One of the questions the timeline raises is the search and rescue helicopter response time.  Not the Cormorant’s from 103 Squadron in Gander, mind you but Cougar’s own SAR helo.

If we take CHI91’s MAYDAY as minute zero, the figures get interesting.

Cougar should have an operations base monitoring the flight and its radio communications.  There would likely also be a  channel available so that the pilots can speak directly to the company’s maintenance and senior pilot team. 

With that said, Cougar Base at St. John’s airport should have been aware of the emergency no later than M+0, the same time that Gander received the MAYDAY.

The aircraft ditches at M+11.

At M+11 Cougar base advises that they will launch Cougar 61, the SAR helicopter.  The company had been operating as back-up to 103 and knew at that time that the air force SAR response was an additional one hour flying time away.

Cougar 61 does not launch until M+43.

Cougar 61 arrives on scene 18 minutes later. An aircraft 18 minutes flying time away takes 43 minutes to get airborne and that’s in a situation where the aircraft ought to have been ready as a matter of normal procedure and the despatchers knew from the outset that there was a potentially catastrophic problem with the aircraft.
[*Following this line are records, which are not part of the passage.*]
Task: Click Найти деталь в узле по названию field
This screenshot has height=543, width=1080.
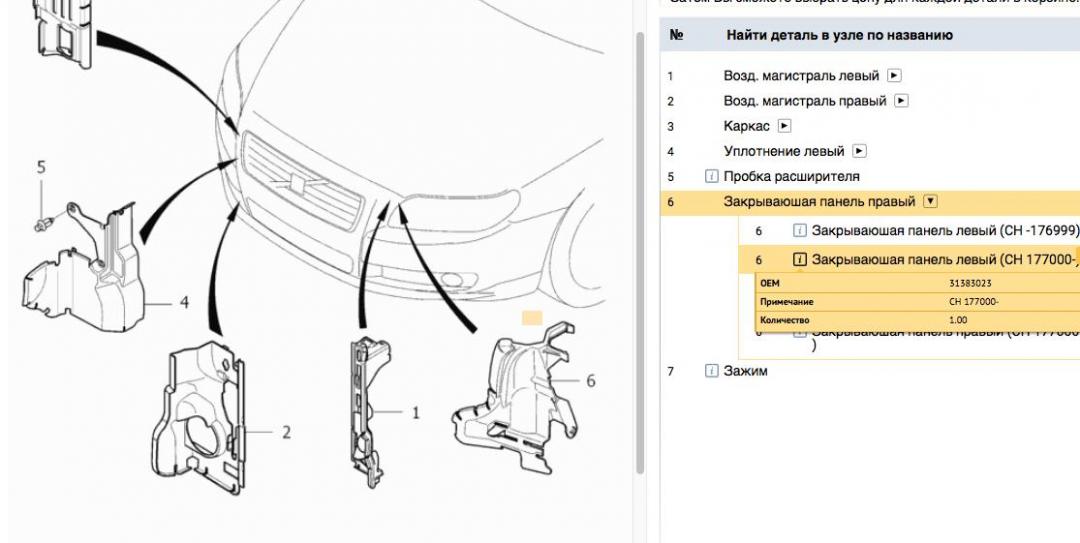Action: [839, 35]
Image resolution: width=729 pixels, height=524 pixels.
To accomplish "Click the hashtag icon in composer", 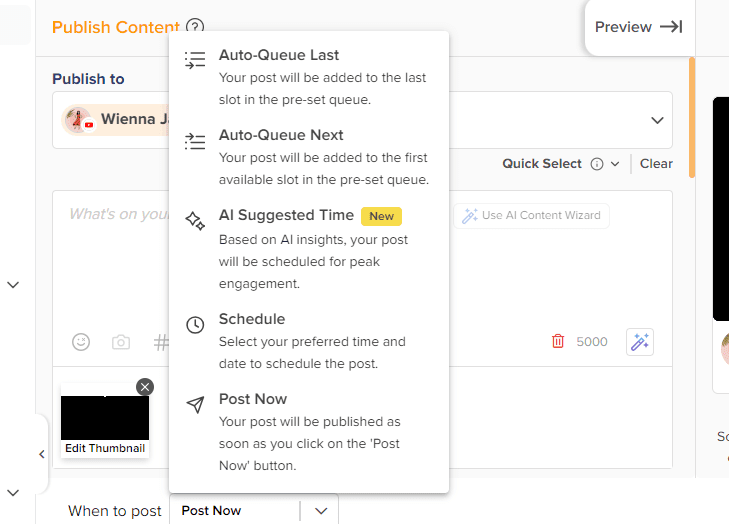I will tap(160, 342).
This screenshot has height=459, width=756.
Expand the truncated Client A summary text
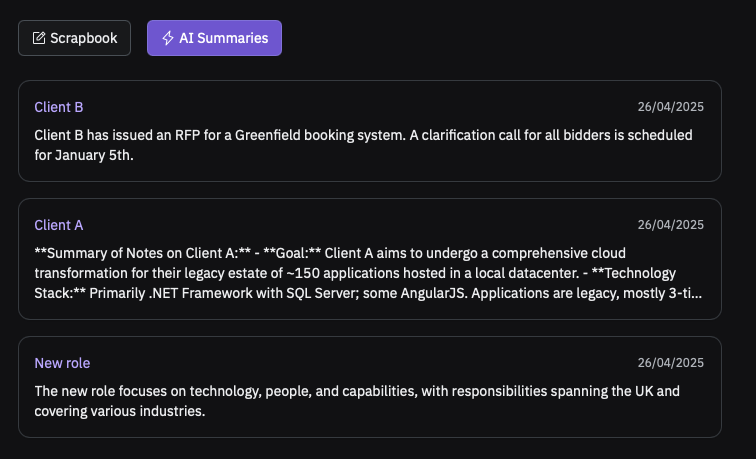click(368, 273)
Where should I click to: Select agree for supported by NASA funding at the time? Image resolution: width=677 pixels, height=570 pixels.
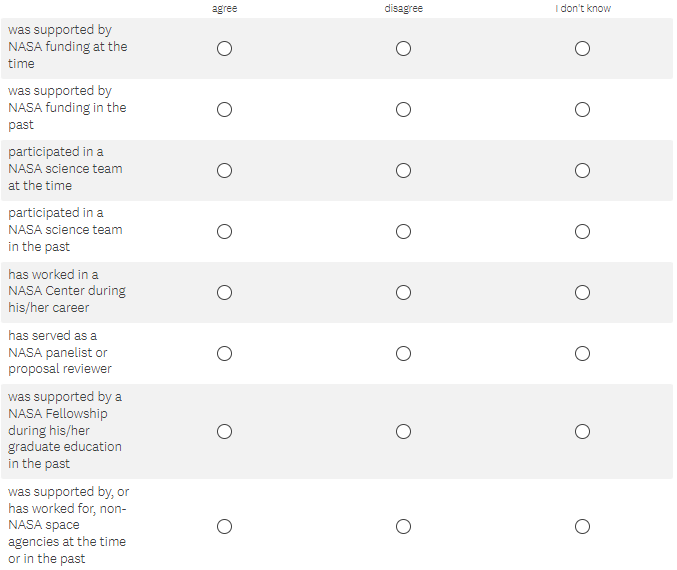pos(224,48)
We can say they knew it was potentially catastrophic because they know the importance of the main gearbox oil pressure to continued flight.  Heck, they would have known about the Broome incident that had led to the January Sikorsky directive.

This is one of many questions that the TSB investigation will undoubtedly address with typical thoroughness.

Nothing released by TSB on Thursday raised any issues with personal locator beacons or immersion suits.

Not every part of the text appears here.